Kafka Streams has a very low barrier to entry, easy operationalization, and a natural DSL for writing stream processing applications. As such it is the most convenient yet scalable option to analyze, transform, or otherwise process data that is backed by Kafka. We will provide the audience with an overview of Kafka Streams including its design and API, typical use cases, code examples, and an outlook of its upcoming roadmap. We will also compare Kafka Streams' light-weight library approach with heavier, framework-based tools such as Spark Streaming or Storm, which require you to understand and operate a whole different infrastructure for processing real-time data in Kafka.
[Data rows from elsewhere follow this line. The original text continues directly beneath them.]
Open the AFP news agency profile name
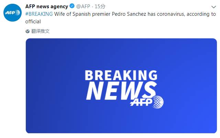The width and height of the screenshot is (220, 138). pyautogui.click(x=47, y=7)
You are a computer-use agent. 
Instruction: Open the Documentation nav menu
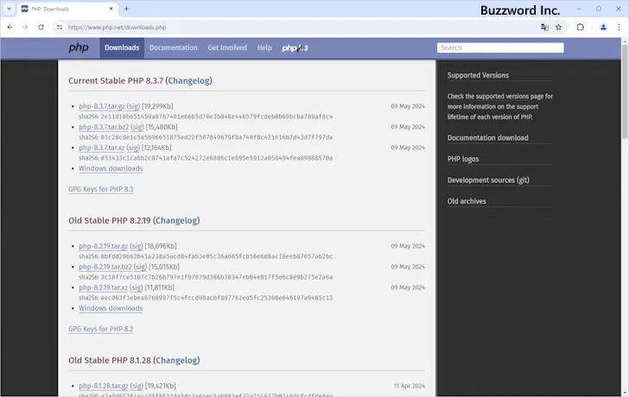173,48
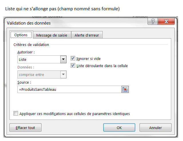Open the Données dropdown arrow
The width and height of the screenshot is (183, 141).
[x=63, y=74]
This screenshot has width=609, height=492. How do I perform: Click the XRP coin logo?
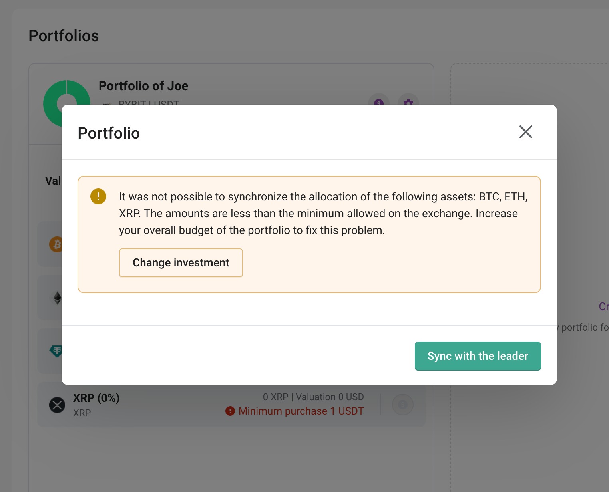tap(57, 405)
So this talk will examine some of the distinct features of stateful stream processing engines. The relevance of using a distributed log to share data between services. How tables and streams can be joined and operated upon efficiently. These will be laid over a set of common microservice use cases. Finally we’ll reflect on the importance of exactly once processing and its relevance to ensuring correctness as the web of interactions inevitably grows over time.
Guozhang is a an engineer at Confluent, building a stream data platform on top of Apache Kafka. He receives his PhD from Cornell University database group where he worked on scaling iterative data-driven applications. Prior to Confluent, Guozhang was a senior software engineer at LinkedIn, developing and maintaining its backbone streaming infrastructure on Apache Kafka and Apache Samza.